**Text extract**
It was enticing. The 10-year, dollar-denominated bonds
offered an interest rate of 4.4%t, about 100 basis points higher than
other A-minus-rated bonds were yielding at the time, he recalls. But
Song, a veteran of 25 years in finance, sensed something was amiss. With
such an attractive yield, 1MDB could easily sell the notes directly to
institutional investors through a global offering. Instead, Goldman
Sachs was privately selling 1MDB notes worth US$3 billion (RM11.3
billion) backed by the Malaysian government. “Does it mean ‘explicit
guarantee’?” he recalls asking the Goldman salesman, whom he declined to
name. “I didn’t get a straight answer,” Song says. “I decided not to
buy them.”
The bond sale that Song passed up is part of a scandal
that has all but sunk 1MDB, rattled investors, and set back Malaysia’s
quest to become a developed nation. Najib,
who also serves as Malaysia’s finance minister, sits on 1MDB’s advisory
board as chairman. The scandal’s aftershocks have rocked his office,
his government, and the political party he leads, United Malays National
Organisation, or UMNO. A state investment company trumpeted as a
cornerstone of Najib’s economic policy after he became prime minister in
April 2009, 1MDB is now mired in debts of at least US$11 billion.
Former Prime Minister Mahathir Mohamad, a one-time political mentor
who’s turned on Najib, says “vast amounts
of money” have “disappeared” from 1MDB funds. 1MDB has denied the claim
and said all of its debts are accounted for. The prime minister’s
office declined to comment for this article.
From the moment in 2009 when Najib
took over a sovereign wealth fund set up by the Malaysian state of
oil-rich Terengganu and turned it into a development fund owned by the
federal government, 1MDB has been controversial. Since the beginning of
this year—with coverage driven by the Sarawak Report, a blog, and The
Edge, a local business weekly—the scandal has moved closer and closer to
the heart of government, sparking calls for Najib’s ouster and
recalling Malaysia’s long struggle with corruption and economic
disappointment.

**Raw records**
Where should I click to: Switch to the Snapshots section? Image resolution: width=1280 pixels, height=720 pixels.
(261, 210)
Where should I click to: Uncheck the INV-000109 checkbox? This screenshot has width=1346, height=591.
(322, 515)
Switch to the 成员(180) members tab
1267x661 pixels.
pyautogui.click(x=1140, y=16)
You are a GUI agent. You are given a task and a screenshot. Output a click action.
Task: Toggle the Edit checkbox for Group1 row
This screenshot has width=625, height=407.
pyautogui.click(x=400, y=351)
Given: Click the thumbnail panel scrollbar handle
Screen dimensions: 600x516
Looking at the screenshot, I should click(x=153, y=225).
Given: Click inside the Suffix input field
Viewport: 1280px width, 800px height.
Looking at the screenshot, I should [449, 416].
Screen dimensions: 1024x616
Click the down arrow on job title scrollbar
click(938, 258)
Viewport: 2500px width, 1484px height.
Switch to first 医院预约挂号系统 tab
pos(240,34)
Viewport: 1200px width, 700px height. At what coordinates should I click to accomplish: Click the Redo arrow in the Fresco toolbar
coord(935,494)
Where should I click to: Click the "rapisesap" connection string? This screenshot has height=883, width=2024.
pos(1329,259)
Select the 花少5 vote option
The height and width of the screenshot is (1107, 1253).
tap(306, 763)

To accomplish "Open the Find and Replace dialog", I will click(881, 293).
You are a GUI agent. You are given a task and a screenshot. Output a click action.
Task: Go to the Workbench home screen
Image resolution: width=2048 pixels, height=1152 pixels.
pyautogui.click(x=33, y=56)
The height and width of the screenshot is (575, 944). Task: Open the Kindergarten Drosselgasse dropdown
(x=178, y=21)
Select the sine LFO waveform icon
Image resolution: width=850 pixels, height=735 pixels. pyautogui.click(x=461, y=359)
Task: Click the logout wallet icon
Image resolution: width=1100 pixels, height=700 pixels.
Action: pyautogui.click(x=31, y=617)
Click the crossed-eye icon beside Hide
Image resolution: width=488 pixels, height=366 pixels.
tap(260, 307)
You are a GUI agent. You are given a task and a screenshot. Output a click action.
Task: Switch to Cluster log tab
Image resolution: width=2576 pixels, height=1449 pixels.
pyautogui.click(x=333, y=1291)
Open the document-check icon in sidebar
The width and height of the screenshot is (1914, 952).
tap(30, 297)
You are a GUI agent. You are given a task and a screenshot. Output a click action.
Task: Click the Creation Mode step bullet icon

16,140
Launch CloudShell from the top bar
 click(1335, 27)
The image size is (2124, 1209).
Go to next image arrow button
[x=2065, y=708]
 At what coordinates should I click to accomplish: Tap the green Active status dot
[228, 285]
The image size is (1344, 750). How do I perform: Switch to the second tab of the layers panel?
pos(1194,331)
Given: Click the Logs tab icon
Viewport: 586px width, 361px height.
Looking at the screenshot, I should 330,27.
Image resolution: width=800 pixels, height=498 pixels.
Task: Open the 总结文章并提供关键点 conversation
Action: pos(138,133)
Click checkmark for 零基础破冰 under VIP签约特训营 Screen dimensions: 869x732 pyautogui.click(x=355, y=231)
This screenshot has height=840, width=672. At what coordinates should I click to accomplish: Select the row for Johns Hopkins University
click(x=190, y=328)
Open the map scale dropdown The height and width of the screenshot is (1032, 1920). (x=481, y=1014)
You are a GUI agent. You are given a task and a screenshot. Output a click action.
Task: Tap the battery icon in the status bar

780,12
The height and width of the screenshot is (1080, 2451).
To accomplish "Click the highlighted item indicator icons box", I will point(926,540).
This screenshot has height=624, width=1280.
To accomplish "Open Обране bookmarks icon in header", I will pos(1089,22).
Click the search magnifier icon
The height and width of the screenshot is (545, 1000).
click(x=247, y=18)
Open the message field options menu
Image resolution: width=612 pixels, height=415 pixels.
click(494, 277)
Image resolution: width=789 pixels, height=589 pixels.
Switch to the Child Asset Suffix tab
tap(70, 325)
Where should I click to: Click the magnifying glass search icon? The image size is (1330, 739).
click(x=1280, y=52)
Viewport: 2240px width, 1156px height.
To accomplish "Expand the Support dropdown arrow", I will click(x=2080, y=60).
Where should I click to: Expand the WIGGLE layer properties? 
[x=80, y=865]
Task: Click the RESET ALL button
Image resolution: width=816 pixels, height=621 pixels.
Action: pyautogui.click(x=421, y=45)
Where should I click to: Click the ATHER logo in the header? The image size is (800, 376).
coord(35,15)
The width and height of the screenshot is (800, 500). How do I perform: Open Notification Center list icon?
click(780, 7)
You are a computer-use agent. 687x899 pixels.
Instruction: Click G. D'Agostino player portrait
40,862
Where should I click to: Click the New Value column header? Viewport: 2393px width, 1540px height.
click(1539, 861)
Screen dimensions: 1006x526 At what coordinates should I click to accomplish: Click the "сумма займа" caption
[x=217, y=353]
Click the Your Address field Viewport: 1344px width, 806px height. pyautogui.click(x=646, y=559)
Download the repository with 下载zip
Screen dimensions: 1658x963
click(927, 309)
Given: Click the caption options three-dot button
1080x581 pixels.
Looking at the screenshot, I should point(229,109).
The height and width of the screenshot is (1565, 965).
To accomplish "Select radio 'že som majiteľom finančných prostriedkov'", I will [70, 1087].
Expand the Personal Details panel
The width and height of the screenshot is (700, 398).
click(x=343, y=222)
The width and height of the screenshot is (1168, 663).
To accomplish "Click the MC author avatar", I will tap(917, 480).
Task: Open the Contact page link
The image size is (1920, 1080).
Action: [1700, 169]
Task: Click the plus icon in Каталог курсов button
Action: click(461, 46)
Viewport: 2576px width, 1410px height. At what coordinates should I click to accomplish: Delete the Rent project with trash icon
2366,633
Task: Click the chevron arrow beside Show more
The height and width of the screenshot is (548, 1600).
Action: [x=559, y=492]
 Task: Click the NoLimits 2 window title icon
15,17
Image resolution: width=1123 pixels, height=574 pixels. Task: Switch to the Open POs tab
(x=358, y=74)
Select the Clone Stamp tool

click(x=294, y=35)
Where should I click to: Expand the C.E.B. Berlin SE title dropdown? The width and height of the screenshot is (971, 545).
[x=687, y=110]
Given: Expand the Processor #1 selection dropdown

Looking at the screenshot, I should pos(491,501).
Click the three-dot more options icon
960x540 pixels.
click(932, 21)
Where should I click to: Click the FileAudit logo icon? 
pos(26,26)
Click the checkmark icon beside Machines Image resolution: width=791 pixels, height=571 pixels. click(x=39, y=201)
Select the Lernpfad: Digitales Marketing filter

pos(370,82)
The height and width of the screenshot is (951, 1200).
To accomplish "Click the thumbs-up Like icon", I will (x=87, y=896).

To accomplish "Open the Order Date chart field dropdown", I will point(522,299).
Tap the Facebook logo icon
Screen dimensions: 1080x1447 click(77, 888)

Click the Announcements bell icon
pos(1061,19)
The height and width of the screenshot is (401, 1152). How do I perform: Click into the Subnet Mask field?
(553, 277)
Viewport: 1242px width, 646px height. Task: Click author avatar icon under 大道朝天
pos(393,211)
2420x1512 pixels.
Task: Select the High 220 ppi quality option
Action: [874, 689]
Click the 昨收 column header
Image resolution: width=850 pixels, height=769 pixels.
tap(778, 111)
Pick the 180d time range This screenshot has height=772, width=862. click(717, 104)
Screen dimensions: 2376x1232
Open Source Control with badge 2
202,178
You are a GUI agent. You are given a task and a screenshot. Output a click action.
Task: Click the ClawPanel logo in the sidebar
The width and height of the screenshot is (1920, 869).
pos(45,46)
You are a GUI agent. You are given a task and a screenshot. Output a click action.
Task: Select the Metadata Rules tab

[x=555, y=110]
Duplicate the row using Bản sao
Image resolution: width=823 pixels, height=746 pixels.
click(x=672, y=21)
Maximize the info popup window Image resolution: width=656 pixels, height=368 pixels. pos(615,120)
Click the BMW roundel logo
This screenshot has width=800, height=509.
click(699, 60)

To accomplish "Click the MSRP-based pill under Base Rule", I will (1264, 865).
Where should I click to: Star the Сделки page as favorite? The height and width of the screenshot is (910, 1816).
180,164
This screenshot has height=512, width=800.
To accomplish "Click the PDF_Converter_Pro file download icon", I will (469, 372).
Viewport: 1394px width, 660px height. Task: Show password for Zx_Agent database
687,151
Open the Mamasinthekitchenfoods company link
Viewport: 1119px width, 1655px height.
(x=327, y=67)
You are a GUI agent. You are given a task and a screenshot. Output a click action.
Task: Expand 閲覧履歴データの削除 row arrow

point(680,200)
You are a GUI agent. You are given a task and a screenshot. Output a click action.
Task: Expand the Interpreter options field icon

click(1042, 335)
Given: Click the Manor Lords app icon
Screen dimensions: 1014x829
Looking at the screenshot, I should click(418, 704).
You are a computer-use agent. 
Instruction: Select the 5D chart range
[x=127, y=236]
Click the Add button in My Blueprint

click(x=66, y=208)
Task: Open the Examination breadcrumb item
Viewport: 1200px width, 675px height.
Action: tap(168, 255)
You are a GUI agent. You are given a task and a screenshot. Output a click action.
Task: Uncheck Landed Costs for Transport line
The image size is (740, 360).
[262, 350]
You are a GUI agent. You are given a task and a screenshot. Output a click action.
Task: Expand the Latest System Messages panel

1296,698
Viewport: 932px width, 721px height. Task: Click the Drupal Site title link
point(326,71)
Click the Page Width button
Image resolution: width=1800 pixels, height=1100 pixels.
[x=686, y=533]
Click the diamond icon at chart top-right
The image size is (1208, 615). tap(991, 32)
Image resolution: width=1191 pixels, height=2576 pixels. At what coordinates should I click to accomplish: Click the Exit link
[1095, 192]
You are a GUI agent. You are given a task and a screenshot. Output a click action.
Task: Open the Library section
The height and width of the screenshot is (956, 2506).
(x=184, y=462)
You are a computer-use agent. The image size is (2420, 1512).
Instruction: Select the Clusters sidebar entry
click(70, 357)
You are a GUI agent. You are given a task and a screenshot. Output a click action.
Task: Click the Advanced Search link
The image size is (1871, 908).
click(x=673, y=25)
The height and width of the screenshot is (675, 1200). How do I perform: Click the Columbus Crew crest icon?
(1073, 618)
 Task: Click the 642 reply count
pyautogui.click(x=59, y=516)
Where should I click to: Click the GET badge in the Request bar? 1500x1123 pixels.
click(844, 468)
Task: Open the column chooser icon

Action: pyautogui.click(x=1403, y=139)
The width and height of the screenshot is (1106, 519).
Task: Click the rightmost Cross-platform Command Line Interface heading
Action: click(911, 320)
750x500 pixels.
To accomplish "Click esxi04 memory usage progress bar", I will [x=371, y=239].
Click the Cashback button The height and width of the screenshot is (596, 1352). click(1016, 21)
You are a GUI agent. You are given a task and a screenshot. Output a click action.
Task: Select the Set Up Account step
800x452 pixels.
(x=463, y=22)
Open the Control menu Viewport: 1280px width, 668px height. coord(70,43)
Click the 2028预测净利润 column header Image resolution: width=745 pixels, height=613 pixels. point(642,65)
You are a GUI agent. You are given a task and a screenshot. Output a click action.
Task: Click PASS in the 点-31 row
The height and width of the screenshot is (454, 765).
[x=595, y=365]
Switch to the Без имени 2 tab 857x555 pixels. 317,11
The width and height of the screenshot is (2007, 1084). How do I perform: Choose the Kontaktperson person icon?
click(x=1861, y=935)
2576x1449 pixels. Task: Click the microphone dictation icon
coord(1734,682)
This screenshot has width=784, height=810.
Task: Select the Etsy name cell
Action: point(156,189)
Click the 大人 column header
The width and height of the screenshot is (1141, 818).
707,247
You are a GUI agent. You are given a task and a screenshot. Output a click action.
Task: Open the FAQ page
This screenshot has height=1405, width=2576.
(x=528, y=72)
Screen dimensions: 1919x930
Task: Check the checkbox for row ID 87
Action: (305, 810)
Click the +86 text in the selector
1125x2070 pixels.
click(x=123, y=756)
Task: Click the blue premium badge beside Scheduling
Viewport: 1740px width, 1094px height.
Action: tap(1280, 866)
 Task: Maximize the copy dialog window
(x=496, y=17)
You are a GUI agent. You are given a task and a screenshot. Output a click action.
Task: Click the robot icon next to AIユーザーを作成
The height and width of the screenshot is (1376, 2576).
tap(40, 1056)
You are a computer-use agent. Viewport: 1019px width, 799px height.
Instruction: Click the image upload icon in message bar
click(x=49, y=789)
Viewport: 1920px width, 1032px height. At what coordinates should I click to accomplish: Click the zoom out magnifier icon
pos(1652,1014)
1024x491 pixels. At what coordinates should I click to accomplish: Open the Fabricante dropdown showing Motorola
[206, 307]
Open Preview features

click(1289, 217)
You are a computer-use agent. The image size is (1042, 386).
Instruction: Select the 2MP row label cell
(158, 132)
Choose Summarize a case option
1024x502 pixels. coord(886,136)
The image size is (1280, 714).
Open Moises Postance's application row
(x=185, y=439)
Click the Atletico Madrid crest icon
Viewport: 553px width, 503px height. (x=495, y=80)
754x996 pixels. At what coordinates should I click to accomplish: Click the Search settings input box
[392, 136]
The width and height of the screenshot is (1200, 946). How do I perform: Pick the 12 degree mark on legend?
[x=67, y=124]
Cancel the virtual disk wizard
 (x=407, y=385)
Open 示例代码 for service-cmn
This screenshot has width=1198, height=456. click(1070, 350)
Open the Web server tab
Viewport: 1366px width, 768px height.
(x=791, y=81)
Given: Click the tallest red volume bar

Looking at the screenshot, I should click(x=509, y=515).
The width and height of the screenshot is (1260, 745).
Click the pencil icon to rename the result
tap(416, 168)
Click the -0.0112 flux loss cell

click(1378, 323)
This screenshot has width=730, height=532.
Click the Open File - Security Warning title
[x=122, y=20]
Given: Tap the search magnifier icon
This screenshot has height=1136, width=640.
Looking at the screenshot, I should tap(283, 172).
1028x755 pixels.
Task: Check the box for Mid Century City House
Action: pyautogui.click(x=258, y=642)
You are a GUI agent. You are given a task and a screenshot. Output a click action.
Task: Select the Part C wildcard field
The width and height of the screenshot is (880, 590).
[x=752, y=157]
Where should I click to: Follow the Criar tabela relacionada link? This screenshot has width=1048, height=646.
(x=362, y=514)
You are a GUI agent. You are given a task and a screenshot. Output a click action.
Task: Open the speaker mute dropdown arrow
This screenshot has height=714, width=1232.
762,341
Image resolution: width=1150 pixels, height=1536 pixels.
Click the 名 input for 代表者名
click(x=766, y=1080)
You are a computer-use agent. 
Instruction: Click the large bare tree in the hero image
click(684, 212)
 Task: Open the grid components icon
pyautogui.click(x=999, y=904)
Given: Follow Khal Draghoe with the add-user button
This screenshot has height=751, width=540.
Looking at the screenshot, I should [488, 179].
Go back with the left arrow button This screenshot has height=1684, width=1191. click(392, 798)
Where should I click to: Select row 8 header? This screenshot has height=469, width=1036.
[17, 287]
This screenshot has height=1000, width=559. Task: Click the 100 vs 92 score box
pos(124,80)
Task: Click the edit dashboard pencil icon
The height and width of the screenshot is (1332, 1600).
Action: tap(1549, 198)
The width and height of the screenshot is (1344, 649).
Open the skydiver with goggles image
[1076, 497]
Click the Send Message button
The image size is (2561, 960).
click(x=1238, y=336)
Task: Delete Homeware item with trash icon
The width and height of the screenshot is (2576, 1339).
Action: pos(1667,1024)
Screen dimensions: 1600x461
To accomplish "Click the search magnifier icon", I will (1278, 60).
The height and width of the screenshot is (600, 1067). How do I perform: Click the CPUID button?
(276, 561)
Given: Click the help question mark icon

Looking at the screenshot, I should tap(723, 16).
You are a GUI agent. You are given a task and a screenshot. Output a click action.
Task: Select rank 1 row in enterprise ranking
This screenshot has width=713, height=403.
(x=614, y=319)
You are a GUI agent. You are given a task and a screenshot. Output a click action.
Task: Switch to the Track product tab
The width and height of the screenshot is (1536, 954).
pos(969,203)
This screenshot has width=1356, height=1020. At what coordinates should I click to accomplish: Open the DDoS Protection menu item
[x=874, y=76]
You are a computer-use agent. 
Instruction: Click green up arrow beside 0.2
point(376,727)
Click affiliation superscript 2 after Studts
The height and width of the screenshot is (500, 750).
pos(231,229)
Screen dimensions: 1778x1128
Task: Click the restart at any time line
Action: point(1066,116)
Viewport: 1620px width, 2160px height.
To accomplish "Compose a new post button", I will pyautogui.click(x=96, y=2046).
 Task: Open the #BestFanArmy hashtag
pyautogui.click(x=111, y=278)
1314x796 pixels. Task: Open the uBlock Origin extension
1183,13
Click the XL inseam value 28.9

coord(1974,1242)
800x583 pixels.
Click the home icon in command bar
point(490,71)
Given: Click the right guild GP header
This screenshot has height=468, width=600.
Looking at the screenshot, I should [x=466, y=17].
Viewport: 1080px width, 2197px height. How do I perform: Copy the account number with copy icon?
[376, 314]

**Exercise set**
1) List every person named in the 1MDB passage.
2) Transcribe part of the 1MDB passage, beginning with the words "Former Prime Minister" and stopping after "for this article.".
The material after the 1MDB passage is separate from it.

**Outputs in order**
1) Song, Najib, Mahathir Mohamad

2)
Former Prime Minister Mahathir Mohamad, a one-time political mentor
who’s turned on Najib, says “vast amounts
of money” have “disappeared” from 1MDB funds. 1MDB has denied the claim
and said all of its debts are accounted for. The prime minister’s
office declined to comment for this article.